How to anonymously identify a user and store that information

Question

I need a simple user identification system for the purpose of allowing/prohibiting an action.

This is not a high-security requirement

Answer 1

MAC address would be awesome, but not possible over HTTP unfortunately (and a good thing for user privacy).

Cookie and IP address are your only options.

You can delete the cookie when you're done with it, only have it apply to the path that is relevant, or just have it expire in a few hours/days whatever is appropriate.

Answer 2

Store a small unique identifier on the client side as a cookie, then use that identifier to look up whatever related session data you need on your server's side.

Answer 3

Anonymous user identification can certainly be done (and is being done) with a fairly high degree of accuracy. Rather than reprint the methodology here's a bit of reading that will lay it all out.

First is an old bit by the EFF regarding the mathmatics of user privacy (specifically the entropy behind your data) on the internet. Certainly optional, but it expresses the model that we're looking at.
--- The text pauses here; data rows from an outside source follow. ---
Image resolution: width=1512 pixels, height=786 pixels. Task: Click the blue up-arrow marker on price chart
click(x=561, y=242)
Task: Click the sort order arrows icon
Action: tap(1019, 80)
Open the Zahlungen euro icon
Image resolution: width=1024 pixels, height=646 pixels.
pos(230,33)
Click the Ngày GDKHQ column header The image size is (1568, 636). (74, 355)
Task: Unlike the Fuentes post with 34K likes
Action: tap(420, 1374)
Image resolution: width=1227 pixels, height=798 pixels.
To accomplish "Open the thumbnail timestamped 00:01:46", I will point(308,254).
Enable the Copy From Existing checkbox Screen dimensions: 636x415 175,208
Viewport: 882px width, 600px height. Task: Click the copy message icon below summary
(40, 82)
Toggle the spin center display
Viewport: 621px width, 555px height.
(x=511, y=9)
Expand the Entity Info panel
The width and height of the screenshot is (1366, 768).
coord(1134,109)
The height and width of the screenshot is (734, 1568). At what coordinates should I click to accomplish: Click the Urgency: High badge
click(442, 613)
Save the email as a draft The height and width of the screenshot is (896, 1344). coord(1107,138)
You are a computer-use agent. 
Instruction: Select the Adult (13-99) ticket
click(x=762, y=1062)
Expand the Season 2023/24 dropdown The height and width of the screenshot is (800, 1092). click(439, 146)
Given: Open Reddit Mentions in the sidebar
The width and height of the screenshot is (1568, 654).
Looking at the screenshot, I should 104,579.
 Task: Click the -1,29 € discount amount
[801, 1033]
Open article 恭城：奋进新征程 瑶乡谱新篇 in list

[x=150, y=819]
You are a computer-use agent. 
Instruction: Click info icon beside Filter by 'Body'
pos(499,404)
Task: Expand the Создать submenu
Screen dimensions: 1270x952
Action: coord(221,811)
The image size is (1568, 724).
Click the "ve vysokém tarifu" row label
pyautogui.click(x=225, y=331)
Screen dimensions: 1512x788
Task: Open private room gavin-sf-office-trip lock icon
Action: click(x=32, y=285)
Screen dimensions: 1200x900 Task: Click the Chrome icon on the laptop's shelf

You can skip this if the math behind identification doesn't interest you.

http://www.eff.org/deeplinks/2010/01/primer-information-theory-and-privacy

Basically taken in a nutshell: using just the browser-agent, IP address and other data published in one of their examples (panopticlick) http://panopticlick.eff.org/ you have a very high likelihood of uniquely identifying a user (as long as it is the same machine) without the need for cookies. Additional information regarding their research into browser detection and uniqueness is available here:

http://panopticlick.eff.org/browser-uniqueness.pdf

Visit the panopticlick page and give it a test. It will show you what to look for (and give examples and source of how to go about it) while the .pdf will detail the uniqueness and specifics of the fingerprinting method.

My system configuration, for example, is unique among the 1,301,578 total tested with 20.38 bits of identifying information (reduction of entropy). Given their research, you will have an accuracy of 94.2% and 99.1% in identifying users between visits without the use of any client side tracking.